From the Publisher:
Greater detail has been added where necessary to clarify key topics, such as genes and evolution, applied animal behavior, and neuronal and sensory mechanisms.
Addition of co-author Elizabeth Jakob of the University of Massachusetts promises an even greater level of expertise.
Features include several new boxed essays, updating to examples and references, a new interior design, and new and revised photos and art figures throughout the text.
Balanced presentation of the mechanistic and evolutionary factors that influence an animal's life (choice of habitat, mate, food, etc.).
Pedagogical elements include: chapter outlines; end-of-chapter summary, discussion questions, suggested readings, and full glossary and references sections at the end of the text.
In each of the major parts of the book and within each chapter, the authors first define the concepts and processes that form the foundation for an area of investigation. Then, using appropriate research examples, they present the methods and techniques used to understand the problems that are explored in that subarea of behavior. By using this approach, students are introduced to a variety of viewpoints that have contributed to the richness and strongly integrative nature of the discipline.
The contents of Chapters 5 and 6 have been reversed and reorganized. New material on behavioral genetics and the evolution of behavior was added, including a discussion of phylogenetic analysis and the comparative method.

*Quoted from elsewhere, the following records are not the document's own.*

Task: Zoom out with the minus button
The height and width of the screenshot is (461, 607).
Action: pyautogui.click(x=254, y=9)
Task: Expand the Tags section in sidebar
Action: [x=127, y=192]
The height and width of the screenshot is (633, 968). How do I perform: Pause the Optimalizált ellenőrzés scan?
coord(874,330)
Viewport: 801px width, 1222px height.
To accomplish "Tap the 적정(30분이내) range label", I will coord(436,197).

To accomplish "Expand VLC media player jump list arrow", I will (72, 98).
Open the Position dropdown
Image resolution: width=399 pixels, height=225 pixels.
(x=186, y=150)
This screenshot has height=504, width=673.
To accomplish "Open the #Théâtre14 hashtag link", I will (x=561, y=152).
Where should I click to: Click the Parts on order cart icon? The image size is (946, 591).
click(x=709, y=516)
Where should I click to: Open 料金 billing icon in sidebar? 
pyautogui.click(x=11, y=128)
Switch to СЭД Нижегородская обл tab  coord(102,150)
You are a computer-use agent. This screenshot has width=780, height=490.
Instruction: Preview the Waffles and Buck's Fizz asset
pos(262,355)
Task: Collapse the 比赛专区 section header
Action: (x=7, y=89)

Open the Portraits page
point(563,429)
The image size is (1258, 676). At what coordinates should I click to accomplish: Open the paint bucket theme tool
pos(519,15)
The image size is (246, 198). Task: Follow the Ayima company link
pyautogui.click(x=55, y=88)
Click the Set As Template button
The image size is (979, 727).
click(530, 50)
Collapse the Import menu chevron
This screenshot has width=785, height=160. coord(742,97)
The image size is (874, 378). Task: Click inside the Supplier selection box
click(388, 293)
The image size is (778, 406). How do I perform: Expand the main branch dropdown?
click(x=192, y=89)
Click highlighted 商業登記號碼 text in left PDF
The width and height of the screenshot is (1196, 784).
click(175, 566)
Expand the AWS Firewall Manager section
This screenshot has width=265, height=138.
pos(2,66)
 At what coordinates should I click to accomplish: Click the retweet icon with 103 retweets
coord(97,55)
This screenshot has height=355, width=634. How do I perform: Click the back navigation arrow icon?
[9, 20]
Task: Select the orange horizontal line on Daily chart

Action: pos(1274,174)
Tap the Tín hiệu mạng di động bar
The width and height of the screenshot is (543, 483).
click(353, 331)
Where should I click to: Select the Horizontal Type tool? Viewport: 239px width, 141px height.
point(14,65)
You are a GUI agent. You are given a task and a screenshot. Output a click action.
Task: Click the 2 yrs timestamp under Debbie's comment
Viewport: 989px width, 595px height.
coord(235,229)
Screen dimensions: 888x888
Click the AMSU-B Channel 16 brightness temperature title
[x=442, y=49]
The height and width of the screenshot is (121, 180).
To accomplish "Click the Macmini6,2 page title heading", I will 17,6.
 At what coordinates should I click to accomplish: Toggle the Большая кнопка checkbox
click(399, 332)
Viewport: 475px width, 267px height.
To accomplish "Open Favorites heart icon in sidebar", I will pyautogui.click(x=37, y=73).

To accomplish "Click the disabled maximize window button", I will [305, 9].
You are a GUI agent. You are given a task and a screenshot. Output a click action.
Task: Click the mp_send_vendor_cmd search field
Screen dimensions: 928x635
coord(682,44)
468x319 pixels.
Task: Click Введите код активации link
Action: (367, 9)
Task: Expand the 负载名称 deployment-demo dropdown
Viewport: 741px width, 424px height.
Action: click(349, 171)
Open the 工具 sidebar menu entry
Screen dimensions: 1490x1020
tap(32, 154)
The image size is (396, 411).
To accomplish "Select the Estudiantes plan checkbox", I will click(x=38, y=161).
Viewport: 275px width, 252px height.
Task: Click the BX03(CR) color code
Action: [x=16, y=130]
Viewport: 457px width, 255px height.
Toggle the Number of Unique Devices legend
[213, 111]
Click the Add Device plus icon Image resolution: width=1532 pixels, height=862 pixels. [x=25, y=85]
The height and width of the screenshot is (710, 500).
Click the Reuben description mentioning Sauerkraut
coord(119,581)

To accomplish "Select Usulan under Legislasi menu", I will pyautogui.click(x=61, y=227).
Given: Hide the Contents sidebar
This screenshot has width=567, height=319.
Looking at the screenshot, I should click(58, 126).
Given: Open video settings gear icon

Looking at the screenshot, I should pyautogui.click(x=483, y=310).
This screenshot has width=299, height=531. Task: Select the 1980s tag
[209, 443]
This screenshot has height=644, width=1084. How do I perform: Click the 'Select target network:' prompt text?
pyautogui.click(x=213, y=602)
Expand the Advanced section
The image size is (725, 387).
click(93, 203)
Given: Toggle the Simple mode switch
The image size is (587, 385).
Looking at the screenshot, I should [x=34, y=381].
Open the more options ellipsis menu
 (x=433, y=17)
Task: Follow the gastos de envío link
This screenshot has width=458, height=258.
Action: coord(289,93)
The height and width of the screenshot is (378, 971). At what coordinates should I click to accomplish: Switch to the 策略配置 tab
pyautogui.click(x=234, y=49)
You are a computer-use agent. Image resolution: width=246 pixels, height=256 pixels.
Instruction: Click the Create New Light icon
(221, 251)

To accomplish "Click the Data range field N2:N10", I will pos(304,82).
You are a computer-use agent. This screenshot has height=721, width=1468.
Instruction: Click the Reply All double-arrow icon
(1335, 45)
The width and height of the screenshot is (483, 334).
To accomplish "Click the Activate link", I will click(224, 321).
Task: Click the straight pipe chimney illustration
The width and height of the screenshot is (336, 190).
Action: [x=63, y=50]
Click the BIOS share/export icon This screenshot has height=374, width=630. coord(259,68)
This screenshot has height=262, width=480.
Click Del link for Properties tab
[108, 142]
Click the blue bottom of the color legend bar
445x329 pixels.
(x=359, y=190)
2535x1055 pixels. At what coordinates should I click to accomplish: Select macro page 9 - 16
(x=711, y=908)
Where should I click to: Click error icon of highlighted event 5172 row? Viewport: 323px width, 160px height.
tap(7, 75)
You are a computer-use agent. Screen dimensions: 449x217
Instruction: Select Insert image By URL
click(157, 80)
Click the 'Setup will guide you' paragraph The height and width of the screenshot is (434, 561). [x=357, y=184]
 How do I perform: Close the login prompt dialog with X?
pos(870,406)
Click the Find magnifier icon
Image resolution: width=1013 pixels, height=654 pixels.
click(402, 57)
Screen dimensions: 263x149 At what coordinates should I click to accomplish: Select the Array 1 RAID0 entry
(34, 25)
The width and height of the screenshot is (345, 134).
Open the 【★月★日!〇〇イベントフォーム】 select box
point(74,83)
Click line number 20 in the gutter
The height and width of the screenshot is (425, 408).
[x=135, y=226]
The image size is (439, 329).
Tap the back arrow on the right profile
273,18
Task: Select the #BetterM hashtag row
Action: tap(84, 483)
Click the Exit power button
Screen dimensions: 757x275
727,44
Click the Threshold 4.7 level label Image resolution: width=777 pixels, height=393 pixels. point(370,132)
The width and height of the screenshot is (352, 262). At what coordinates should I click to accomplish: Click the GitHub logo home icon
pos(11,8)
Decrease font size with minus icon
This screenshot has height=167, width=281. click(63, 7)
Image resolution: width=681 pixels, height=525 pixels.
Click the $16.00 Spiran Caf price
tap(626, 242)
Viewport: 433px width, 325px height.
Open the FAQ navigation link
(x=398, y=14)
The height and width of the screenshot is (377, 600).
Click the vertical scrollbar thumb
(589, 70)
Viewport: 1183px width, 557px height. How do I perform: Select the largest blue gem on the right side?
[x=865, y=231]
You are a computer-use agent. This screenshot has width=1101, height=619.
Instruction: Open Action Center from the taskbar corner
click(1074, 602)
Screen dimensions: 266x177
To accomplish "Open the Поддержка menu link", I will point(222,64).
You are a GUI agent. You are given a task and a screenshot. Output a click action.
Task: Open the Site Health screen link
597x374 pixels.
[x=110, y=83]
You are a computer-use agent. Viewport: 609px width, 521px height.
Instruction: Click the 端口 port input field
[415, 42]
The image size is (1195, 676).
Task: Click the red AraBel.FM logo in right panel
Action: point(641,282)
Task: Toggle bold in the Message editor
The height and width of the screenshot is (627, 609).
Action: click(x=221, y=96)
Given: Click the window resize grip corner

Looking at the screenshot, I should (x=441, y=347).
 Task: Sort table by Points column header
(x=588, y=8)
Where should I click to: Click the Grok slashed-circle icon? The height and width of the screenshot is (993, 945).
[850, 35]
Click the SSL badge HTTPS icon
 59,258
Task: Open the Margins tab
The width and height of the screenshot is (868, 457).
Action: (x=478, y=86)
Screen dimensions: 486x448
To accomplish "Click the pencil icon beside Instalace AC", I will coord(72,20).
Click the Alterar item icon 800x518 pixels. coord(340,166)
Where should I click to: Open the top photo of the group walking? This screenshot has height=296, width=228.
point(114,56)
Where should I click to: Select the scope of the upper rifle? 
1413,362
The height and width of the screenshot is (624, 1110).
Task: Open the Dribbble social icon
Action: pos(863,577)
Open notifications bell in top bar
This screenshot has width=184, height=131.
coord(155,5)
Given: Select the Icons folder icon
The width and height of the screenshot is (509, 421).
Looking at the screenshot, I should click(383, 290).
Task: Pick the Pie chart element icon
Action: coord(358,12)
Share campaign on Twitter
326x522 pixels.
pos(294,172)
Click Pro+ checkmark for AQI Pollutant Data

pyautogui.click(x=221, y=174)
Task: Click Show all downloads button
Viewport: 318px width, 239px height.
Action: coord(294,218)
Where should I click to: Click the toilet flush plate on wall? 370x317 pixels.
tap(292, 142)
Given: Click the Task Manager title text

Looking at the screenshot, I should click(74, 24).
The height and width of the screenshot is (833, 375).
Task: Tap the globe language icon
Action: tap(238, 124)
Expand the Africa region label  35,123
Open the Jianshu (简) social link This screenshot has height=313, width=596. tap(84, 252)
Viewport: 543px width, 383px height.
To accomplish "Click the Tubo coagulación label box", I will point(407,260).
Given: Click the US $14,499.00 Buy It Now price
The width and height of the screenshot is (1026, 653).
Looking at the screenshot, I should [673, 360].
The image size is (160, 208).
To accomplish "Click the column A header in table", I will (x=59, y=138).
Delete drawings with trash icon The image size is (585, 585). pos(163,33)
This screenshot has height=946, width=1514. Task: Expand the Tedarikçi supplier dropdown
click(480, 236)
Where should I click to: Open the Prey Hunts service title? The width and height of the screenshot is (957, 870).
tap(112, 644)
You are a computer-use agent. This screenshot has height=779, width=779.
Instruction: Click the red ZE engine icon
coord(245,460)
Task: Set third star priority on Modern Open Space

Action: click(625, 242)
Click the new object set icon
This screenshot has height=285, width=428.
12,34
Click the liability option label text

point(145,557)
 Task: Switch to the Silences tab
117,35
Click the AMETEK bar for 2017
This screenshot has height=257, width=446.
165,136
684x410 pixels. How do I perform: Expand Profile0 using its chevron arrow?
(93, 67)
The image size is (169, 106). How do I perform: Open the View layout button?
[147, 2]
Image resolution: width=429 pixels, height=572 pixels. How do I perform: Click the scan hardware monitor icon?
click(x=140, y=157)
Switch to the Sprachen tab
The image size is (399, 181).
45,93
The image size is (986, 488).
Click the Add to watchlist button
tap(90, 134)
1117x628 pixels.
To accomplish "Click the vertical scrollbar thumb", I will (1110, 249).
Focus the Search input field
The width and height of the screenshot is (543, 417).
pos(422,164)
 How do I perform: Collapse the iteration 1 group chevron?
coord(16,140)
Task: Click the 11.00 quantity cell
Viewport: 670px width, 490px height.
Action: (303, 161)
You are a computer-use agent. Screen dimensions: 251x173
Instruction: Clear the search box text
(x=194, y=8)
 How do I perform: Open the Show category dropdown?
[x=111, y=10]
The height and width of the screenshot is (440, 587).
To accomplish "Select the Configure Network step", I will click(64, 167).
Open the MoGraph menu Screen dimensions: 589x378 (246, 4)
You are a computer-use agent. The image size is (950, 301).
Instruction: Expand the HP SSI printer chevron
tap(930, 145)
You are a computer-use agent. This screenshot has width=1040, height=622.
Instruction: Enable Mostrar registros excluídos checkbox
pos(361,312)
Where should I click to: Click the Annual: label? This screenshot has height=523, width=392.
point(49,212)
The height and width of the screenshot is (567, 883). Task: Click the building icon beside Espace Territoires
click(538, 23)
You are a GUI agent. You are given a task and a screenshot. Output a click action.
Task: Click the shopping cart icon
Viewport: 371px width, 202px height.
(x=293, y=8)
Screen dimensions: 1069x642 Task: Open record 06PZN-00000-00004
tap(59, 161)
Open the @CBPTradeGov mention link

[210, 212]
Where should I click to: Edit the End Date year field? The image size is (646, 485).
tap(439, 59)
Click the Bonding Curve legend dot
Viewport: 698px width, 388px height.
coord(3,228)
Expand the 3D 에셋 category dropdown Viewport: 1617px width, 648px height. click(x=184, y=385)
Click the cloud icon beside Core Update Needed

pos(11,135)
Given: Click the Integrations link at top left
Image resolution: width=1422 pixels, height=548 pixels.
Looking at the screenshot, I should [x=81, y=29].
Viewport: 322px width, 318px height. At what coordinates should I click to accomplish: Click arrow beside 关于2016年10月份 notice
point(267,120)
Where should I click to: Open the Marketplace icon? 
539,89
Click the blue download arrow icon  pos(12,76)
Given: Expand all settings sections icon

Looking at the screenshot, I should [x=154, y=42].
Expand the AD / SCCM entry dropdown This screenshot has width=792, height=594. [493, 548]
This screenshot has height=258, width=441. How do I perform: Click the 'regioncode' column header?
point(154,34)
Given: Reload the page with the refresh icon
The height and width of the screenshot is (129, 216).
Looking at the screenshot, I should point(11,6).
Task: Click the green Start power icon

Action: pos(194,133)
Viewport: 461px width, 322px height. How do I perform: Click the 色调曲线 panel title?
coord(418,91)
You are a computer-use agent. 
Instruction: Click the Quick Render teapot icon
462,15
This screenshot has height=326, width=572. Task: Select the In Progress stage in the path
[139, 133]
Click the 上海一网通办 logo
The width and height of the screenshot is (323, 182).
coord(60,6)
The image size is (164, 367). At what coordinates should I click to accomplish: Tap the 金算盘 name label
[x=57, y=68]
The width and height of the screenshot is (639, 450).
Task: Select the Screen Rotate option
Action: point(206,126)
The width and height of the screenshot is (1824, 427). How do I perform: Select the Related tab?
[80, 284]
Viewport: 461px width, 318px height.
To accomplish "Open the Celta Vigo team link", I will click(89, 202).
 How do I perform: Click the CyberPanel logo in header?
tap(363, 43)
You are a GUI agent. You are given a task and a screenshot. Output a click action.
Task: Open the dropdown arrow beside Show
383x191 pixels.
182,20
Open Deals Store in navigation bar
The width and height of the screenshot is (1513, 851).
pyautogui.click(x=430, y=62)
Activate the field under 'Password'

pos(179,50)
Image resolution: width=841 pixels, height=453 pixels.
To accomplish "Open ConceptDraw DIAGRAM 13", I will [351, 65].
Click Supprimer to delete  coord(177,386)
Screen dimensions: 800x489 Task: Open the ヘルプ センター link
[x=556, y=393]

Many new neurobiological examples and a discussion of motor programs is included.
Material covering animal cognition has been greatly expanded as part of the chapter on learning behavior.
The glossary contains many new and revised definitions of all terms that appear in boldface in the text material.
Additional material on applied animal behavior has been added in several chapters, reflecting the increased importance of this subfield of animal behavior.
Updated examples and references can be found throughout the book, as well as new illustrations and photos where appropriate.
About the Author:
Lee Drickamer received a PhD in zoology from Michigan State University and is currently teaching at Northern Arizona University. His research interests include population biology, behavioral ecology of rodents, reproductive traits in field mice, comparative mating behavior of stink bugs, and dominance in domestic swine. Lee has been very active in the Animal Behavior Society and the American Society of Zoologists. He also is a member of the American Society of Mammalogists, American Society of Primatologists, British Ecological Society, Ecological Society of America, Illinois Academy of Science, International Society for Behavioral Ecology, Society of American Naturalists, and Wilson Ornithological Society. Lee is lead author of Drickamer et al: Animal Behavior, 4e, also published by WCB/McGraw-Hill.